Author without Posted July 22, 2011 Author Posted July 22, 2011 (edited) Thanks everyone for the comments ,esp Sebstian . and t_i. I really feel depressed because i tried my best for this to work out.I feel better now after hearing you guys. Edited July 22, 2011 by without
Conscience Posted July 22, 2011 Posted July 22, 2011 (edited) PLZ!!!! Guys! Stop the BS, we all know that in any couple when the female doesn't want to give it up anymore it starts to generate problems in a couple regardless of the age. Why well simple men express deep emotions when making love to women and by all means women need as much sex as men then only difference is that they loose interest in us men quite easily! That being said men need to stay competitive and keep their women interested. But ultimately this post is a prime example this girl doesn't seem to be that interested in sex is it her fault? Probably not it’s probably the guys she was with that didn't know how to make is women want it!
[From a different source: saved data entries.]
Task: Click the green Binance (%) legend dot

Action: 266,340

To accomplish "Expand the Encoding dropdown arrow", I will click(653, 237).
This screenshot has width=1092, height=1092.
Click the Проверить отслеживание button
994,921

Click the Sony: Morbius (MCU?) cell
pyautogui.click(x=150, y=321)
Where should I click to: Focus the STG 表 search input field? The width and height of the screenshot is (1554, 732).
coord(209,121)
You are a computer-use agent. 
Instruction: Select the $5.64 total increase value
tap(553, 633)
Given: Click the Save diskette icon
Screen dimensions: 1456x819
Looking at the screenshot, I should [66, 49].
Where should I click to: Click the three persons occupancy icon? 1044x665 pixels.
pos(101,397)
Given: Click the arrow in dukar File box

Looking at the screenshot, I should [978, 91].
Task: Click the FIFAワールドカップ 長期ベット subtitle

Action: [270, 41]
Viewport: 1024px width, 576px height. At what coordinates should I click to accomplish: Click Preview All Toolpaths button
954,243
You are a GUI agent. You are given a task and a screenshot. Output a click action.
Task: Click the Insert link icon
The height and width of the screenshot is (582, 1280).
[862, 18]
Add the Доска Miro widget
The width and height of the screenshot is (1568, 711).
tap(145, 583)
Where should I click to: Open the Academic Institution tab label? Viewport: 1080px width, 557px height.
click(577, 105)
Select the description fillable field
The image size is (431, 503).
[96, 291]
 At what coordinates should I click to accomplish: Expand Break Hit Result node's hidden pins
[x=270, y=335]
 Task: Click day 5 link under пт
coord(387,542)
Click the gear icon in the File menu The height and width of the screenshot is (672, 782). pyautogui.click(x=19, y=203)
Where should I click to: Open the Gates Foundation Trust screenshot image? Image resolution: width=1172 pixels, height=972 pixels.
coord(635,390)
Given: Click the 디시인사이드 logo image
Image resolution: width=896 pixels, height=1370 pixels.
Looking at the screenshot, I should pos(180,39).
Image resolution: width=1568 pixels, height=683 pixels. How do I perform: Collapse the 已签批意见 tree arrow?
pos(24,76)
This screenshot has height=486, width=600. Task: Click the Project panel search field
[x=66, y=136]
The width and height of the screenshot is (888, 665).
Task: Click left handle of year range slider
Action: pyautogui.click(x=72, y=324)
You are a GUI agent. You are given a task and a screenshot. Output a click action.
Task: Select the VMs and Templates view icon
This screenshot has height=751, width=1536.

Anyhow there are great books and info online about the topic I would invite you to get the info Edited July 22, 2011 by Conscience
just_scott Posted July 22, 2011 Posted July 22, 2011 hey my past relationship where i was recently dumpped i didn't just want sex it was way more to it than that.. BUT now i aint lookin for a relationship BUT just sex every so often ya know i go out to the bars / clubs hang out talk try n get the girl to leave with me [sometimes it works ] and just have sex and she can go on her merry way that's cool with me as for my ex i don't think about her , i don't care what she's up too ,sometimes she'll call and it's just fun hearing her try to get answers from me and getting frustrated
Desert Rose Posted July 22, 2011 Posted July 22, 2011 For me, sex should be based on love, otherwise...there'd be no difference between us and animals (sorry!)